|Khir, Ragab - UC DAVIS, DAVIS, CA|
|Salim, Adel - SUEZ CANAL UNIV, EGYPT|
Submitted to: Proceedings of the American Society of Agricultural and Biological Engineers International (ASABE)
Publication Type: Proceedings
Publication Acceptance Date: May 12, 2006
Publication Date: July 9, 2006
Repository URL: http://www.asabe.org
Citation: Ragab Khir, Zhongli Pan, Adel Salim, 2006. Drying rates of thin layer rough rice drying using infrared radiation. Proceedings of the American Society of Agricultural and Biological Engineers International (ASABE). Paper No. 066011:1-16. St. Joseph, Mich.:ASAE. Interpretive Summary: There is a great need to develop new rice drying technologies with high process and energy efficiencies. In this research, the drying rates of thin layer rice drying were studied. The results showed that high drying rate and short drying time can be achieved by using infrared with thin layer drying. The obtained results are very important information for new infrared dryer design.

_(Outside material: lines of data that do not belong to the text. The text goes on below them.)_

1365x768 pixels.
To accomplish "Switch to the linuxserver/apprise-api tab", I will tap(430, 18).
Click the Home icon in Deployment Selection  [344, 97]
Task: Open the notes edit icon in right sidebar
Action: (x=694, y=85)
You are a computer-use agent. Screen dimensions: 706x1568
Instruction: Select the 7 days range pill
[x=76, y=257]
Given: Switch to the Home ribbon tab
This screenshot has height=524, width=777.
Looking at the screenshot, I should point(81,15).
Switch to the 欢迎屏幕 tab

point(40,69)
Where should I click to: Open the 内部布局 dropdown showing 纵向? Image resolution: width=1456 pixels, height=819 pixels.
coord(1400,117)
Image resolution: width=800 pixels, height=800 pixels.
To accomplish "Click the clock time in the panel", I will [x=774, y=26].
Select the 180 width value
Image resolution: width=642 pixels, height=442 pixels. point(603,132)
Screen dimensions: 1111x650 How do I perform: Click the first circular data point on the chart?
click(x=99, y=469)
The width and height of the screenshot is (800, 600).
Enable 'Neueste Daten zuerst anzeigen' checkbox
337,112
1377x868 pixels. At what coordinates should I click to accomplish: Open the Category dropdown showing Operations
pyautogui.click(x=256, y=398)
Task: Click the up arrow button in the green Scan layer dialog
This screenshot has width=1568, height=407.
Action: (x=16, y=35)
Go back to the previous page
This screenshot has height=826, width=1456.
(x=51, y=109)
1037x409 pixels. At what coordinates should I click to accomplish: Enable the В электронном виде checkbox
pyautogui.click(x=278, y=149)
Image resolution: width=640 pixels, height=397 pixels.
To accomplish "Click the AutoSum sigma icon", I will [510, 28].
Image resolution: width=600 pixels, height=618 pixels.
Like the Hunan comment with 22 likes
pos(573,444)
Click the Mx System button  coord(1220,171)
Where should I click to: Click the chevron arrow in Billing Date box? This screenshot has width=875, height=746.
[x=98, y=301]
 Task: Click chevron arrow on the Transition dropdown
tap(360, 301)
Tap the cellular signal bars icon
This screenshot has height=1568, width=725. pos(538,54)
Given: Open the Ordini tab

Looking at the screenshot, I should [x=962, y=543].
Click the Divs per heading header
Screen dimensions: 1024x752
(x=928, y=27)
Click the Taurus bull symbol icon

Technical Abstract: Rice drying with infrared radiation has been investigated during recent years and showed promising potential with improved quality and energy efficiency. However, due to limited penetration capability of infrared radiation, thin layer drying may be used in infrared dryer design. The objective of this study was to study the moisture removal characteristics of thin layer rough rice heated by infrared radiation and cooled with various methods, including natural cooling, forced air cooling and vacuum cooling. The rewetted rough rice samples with four different moisture contents, 16.7, 20.5, 23.6 and 25.7 % (wb), were dried with four different radiation intensities, 3616, 4023, 4685, and 5348 W/m2, for four exposure times, 30, 60, 90, and 120 s. The achieved grain temperatures ranged from 35.1ºC to 68.4ºC under the tested heating conditions. The vacuum and forced air cooling methods had more moisture removal than the natural cooling. The total moisture removal reached to 3.2, 3.5, and 3.8 percentage points for the rice heated to the temperature of 63.5 ºC achieved with the infrared intensity of 5348 W/m2 and heating time of 120 s and followed by the natural cooling for 40 min, forced air cooling for 5 min and vacuum cooling for 10 min, respectively. It was concluded that infrared radiation thin layer drying of rough rice followed by cooling could be an effective approach to design infrared rice dryer for improving the drying rates and reducing energy consumption.